Once Again, Prices are Set by the Market, Not Your Costs
I haven’t harped on this theme for a while, but I was reminded of it from this NPR story on airline prices. The report expressed such confusion (and almost outrage) that airline flight prices are set by the market instead of being based on what the flight costs.
Imagine that — 2 different flights of 600 miles each might actually have different prices depending on where you’re flying from/to. Of course, that’s the free market (or what passes for it in aviation) at work. If you have a discount airline in your city, you’re likely blessed with lower prices. If you’re at a major hub city without a discount airline (say, Cincinnati), you’ll have really high airfares (or you can drive to Dayton).
What the flight actually costs is pretty irrelevant, except for when the airline is calculating their profit/loss statement. It’s irrelevant to the price offered to the customer.
It’s the old mindset at work — that I should be able to set my own price as “Price = Cost + Desired Profit Margin.” That’s just not how most of the world works. This idea that something “shouldn’t” cost so much or that a company should be able to “pass along” increased costs to their customers isn’t very helpful or realistic.

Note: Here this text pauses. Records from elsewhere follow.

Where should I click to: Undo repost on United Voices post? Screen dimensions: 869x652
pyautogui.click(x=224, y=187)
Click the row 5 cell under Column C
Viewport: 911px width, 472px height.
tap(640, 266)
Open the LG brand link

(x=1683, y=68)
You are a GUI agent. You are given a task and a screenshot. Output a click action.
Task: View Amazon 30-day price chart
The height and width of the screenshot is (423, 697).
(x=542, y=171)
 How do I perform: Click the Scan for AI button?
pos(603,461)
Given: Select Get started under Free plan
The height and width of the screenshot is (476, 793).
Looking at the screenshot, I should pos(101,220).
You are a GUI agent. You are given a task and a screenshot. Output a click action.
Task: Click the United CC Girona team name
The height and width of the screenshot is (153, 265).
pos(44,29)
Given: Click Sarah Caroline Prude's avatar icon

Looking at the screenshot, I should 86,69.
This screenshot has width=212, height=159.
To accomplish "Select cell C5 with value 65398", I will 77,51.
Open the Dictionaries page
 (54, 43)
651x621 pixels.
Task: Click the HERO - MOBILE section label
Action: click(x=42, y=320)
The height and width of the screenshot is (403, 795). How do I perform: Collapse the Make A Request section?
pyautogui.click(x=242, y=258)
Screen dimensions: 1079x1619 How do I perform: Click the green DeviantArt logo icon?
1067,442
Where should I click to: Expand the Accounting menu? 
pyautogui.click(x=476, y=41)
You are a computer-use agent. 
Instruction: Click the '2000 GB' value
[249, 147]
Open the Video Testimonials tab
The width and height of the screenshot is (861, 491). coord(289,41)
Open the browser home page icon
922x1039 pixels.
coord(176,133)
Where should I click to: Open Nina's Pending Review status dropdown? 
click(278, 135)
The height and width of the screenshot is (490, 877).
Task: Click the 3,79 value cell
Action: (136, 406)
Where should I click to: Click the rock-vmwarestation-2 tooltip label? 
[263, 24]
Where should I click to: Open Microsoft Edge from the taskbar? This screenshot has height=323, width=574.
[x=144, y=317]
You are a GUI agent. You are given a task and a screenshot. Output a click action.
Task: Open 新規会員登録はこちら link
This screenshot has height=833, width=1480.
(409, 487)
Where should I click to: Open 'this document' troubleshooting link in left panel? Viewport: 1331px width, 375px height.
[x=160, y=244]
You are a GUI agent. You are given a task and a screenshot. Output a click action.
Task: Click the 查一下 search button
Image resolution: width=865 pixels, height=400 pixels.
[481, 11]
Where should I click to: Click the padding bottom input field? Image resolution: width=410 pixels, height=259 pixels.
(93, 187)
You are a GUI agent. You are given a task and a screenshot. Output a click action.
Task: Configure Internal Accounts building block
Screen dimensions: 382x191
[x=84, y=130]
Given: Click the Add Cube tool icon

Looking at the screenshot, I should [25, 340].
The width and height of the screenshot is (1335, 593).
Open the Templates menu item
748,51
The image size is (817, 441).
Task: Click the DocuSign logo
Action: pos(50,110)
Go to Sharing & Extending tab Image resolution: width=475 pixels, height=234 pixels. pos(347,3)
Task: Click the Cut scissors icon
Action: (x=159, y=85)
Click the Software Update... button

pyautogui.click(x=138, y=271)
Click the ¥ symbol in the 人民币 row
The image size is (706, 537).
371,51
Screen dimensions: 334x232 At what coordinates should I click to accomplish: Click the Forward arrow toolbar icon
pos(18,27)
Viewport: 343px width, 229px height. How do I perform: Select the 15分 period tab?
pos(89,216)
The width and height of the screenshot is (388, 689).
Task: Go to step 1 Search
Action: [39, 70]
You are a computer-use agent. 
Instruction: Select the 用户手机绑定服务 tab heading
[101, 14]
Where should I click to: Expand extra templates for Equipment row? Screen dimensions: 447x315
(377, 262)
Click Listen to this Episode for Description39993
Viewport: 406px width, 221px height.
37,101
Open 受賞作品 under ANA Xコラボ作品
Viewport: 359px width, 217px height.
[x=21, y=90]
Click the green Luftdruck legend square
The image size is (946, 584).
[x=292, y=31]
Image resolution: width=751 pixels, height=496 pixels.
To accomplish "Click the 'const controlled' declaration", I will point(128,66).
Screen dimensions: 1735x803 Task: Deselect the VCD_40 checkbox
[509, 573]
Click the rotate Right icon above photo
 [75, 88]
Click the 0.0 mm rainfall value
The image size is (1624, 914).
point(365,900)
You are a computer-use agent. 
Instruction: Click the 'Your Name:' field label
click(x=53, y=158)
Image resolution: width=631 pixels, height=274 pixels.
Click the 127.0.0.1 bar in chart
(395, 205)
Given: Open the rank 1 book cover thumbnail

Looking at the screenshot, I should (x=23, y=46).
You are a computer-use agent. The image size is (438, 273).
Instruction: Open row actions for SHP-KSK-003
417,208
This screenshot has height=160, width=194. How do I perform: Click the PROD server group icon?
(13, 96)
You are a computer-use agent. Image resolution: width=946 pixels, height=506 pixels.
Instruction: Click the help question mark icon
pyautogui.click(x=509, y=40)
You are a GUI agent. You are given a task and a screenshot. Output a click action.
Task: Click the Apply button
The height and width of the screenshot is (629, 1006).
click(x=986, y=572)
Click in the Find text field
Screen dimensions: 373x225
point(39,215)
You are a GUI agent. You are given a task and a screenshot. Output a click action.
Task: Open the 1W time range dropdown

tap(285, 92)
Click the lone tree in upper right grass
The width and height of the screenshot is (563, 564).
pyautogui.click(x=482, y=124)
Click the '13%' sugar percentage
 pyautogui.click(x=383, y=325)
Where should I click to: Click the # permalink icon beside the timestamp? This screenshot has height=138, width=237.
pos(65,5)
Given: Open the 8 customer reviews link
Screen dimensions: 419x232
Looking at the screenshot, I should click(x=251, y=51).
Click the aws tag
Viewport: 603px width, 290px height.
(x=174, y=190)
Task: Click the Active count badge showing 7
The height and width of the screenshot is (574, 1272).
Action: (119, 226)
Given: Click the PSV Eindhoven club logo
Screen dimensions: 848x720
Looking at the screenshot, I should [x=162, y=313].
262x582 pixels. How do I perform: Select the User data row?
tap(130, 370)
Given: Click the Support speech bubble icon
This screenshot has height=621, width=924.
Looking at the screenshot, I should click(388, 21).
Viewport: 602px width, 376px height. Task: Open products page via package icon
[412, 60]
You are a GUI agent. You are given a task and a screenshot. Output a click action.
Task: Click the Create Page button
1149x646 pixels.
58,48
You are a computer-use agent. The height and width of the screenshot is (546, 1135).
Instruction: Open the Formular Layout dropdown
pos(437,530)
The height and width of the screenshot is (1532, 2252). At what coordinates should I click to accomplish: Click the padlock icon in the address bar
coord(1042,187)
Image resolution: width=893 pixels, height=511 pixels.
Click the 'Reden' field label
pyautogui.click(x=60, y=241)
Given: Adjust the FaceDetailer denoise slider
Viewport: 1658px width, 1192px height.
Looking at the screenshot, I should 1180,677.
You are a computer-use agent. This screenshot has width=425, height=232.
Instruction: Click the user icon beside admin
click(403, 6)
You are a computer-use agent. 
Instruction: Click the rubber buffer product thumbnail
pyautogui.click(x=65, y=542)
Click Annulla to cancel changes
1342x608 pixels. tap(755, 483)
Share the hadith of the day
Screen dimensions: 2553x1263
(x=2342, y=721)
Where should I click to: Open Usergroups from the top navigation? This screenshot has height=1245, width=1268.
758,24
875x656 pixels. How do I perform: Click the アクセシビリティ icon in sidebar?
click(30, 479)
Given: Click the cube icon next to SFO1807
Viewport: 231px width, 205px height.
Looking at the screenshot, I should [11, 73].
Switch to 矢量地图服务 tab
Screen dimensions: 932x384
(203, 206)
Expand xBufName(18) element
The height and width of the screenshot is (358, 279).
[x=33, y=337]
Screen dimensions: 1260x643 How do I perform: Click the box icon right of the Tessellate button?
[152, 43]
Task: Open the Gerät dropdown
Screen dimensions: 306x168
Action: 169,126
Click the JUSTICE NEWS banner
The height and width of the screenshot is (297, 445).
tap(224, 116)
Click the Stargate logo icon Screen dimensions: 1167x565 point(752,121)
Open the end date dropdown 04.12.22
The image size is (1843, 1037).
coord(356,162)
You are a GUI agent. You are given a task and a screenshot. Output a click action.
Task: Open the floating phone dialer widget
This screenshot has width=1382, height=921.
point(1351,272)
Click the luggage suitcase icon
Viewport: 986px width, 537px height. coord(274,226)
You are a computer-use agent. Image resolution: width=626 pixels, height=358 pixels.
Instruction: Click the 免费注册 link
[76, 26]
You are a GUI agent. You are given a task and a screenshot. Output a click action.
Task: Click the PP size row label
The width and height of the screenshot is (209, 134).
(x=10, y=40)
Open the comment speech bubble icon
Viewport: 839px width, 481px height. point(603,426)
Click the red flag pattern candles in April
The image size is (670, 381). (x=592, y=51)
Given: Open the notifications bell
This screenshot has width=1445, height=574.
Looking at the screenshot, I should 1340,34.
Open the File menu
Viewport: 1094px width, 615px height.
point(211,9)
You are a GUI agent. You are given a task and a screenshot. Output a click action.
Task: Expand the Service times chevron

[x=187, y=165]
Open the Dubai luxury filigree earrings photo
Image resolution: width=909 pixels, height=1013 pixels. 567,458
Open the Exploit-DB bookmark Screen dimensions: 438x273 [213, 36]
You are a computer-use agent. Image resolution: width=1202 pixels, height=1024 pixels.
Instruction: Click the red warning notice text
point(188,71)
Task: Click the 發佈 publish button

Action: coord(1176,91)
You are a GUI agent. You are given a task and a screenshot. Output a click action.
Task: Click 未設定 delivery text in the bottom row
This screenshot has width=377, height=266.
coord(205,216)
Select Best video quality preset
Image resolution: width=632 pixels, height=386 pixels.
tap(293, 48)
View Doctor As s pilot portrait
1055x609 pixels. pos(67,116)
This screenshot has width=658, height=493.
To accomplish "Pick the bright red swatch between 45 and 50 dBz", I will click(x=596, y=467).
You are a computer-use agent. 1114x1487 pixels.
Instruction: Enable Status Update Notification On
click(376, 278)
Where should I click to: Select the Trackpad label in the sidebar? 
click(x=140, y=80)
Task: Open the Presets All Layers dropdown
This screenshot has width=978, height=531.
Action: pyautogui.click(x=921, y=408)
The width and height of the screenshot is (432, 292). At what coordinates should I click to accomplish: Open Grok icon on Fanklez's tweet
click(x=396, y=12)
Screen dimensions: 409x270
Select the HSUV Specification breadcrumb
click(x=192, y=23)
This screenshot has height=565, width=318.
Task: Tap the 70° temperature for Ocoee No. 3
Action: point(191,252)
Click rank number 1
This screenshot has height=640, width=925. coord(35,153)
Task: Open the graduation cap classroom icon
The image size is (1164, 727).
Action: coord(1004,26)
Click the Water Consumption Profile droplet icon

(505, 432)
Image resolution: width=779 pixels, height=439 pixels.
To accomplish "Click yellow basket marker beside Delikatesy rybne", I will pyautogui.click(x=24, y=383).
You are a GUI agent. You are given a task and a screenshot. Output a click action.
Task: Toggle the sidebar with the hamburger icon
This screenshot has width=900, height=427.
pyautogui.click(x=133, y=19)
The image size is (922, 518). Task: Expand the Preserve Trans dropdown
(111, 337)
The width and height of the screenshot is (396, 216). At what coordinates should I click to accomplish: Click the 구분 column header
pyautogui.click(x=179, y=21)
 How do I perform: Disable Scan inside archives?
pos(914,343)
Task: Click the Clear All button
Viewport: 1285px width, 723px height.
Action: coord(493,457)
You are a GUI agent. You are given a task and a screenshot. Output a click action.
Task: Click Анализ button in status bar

Prices are set by the market. That’s the best lesson I learned in business school. A corollary to that is the Toyota lesson that you can’t arbitrarily raise prices — to reach a desired profit margin you have to reduce your costs (or, as my friend Jamie Flinchbaugh has pointed out, you can change the product so it is valued more by your customers. Arbitrary price increases, above what the market will bear, might eventually drive customers to competitors.
So, I can’t believe I’m defending airlines (I rarely do)… but why do they charge $X for a certain flight? Because they can. Because people are willing to pay $X.
How do you see this concept relating to your business? Do you try to pass along increased supplier costs to your customers, instead of finding ways to reduce other costs to maintain your profit level? Has your company adopted more of the Toyota type mindset of Profit = Price – Cost instead of Price = Cost + Profit?